Work instruction: Look below for the line with "You are a GUI"; begin the copy there and stop after the line with "Enable the red channel button", keeping the text exact and the pictures out.

Entries supplied:
▬▬▬▬▬▬▬▬▬▬

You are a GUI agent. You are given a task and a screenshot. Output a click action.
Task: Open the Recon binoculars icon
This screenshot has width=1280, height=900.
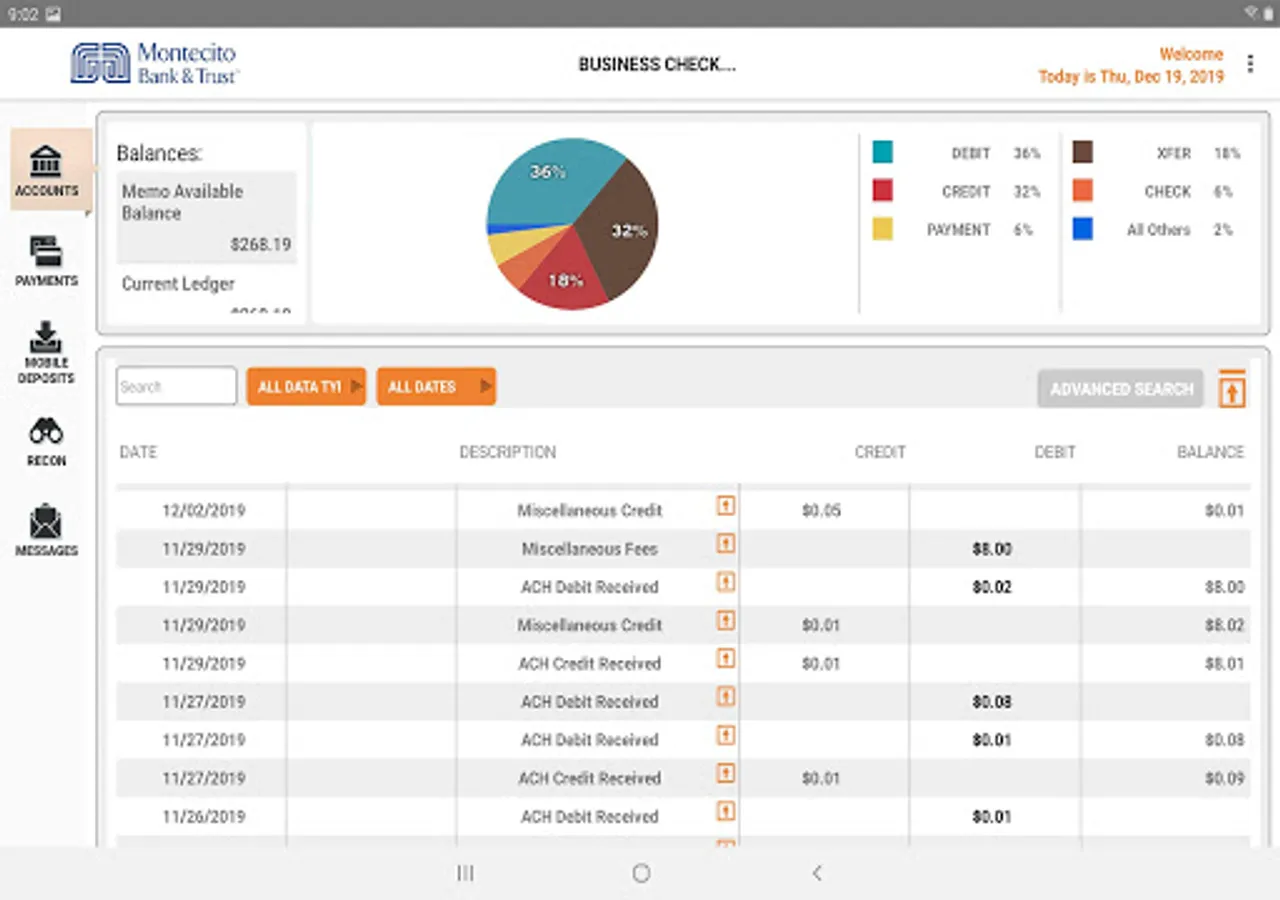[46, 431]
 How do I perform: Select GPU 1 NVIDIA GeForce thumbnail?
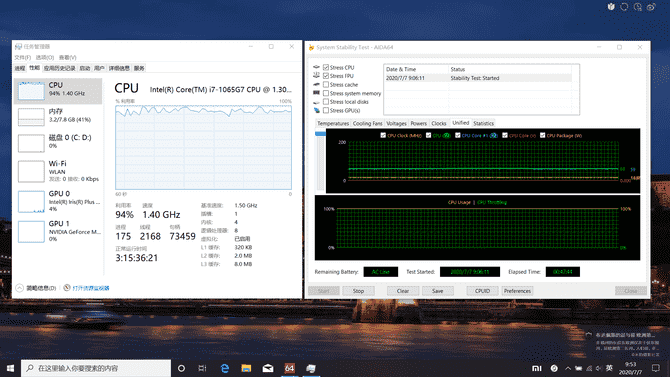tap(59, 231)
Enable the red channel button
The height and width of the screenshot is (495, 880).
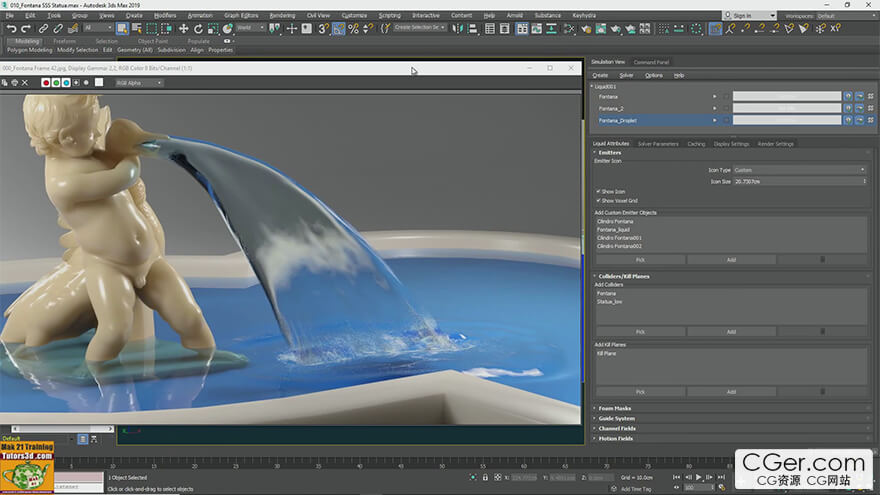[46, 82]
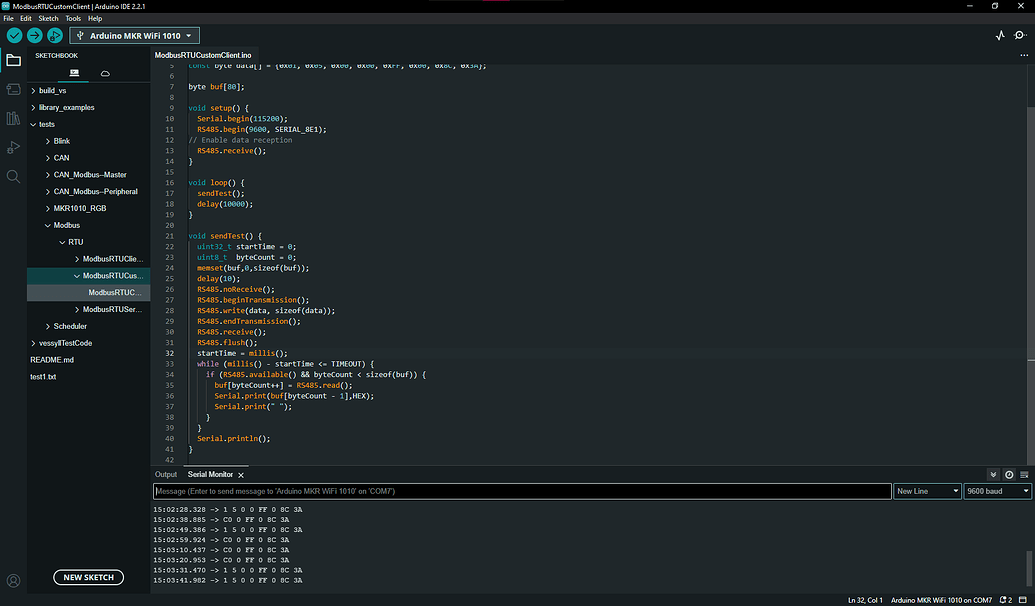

▬▬▬▬▬▬▬▬▬▬

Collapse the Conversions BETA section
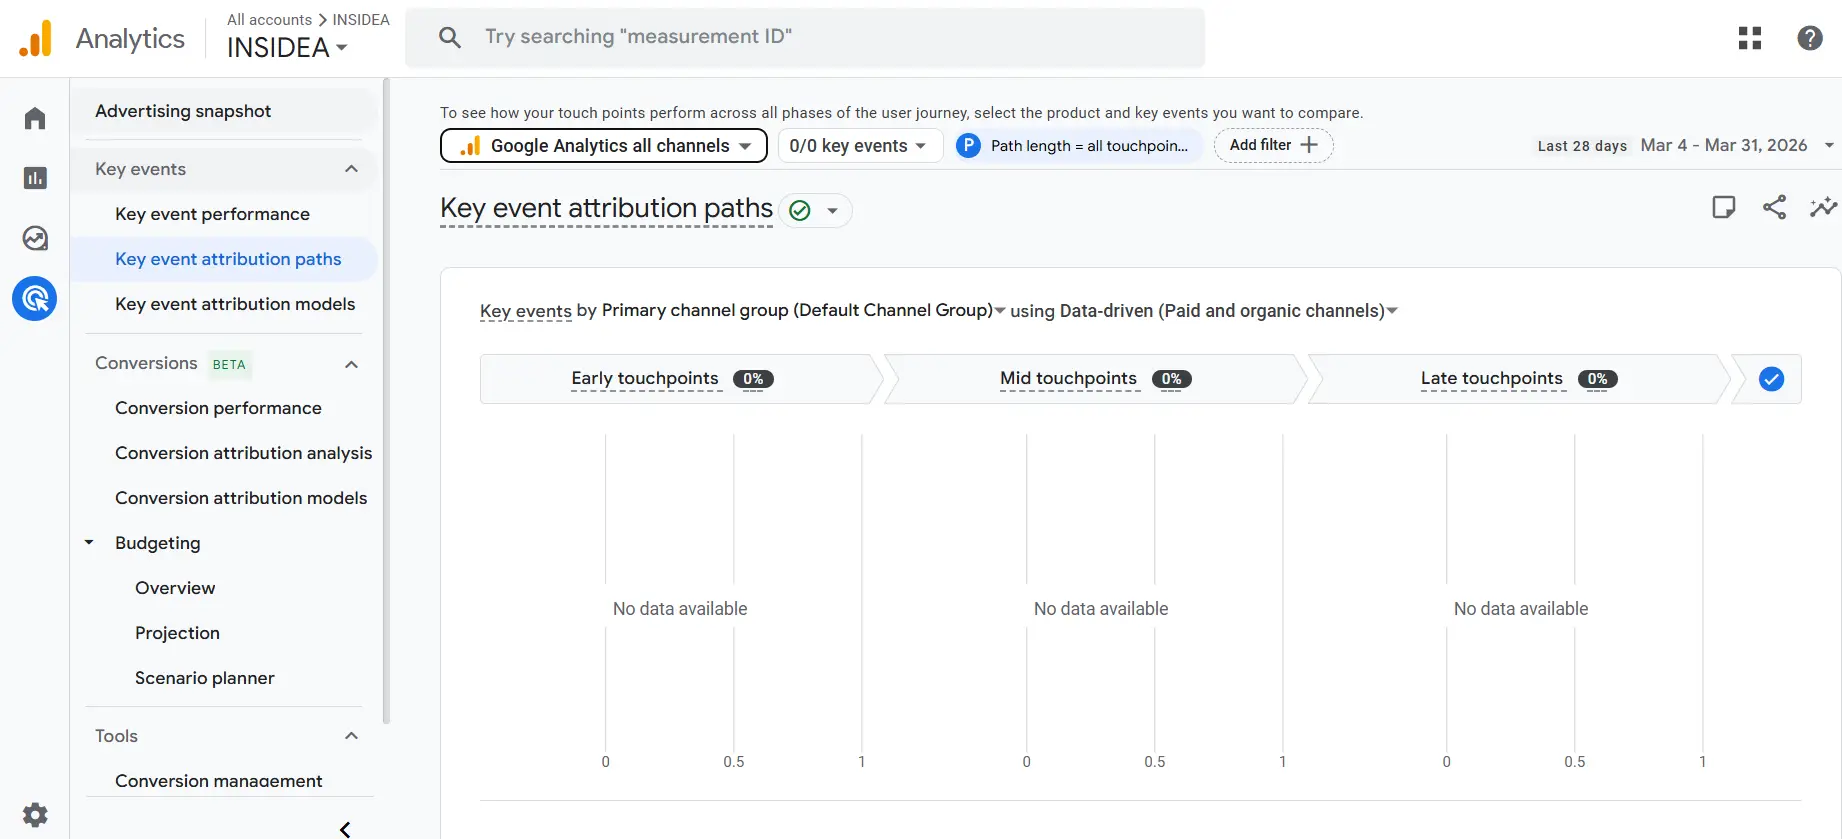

▬▬▬▬▬▬▬▬▬▬

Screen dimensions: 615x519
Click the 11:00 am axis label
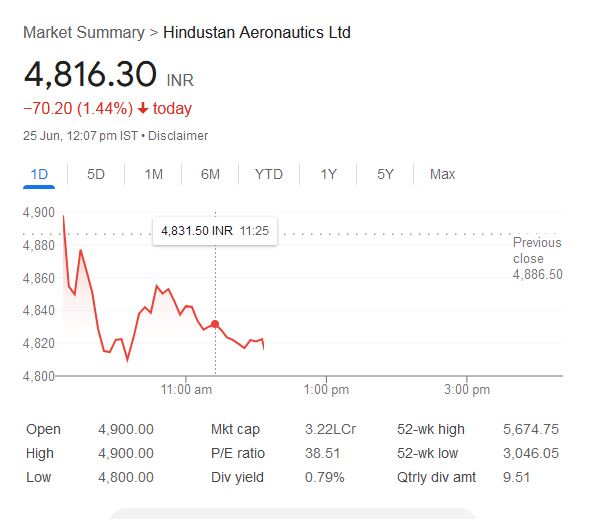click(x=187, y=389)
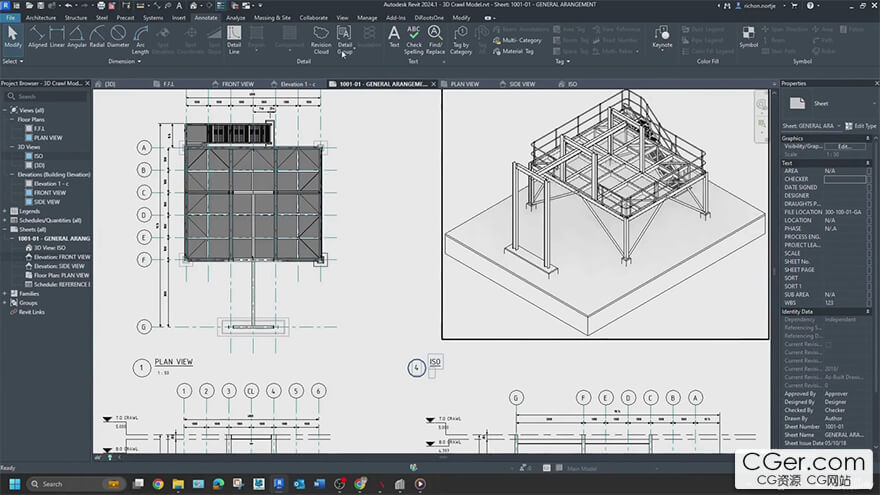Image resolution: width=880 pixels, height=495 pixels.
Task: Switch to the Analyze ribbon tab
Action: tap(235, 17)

▬▬▬▬▬▬▬▬▬▬

Output for this exercise:
You are a GUI agent. You are given a task and a screenshot. Output a click action.
Task: Open the Recon binoculars icon
This screenshot has width=1280, height=900.
[46, 431]
 How do I perform: Select GPU 1 NVIDIA GeForce thumbnail?
tap(59, 231)
Enable the red channel button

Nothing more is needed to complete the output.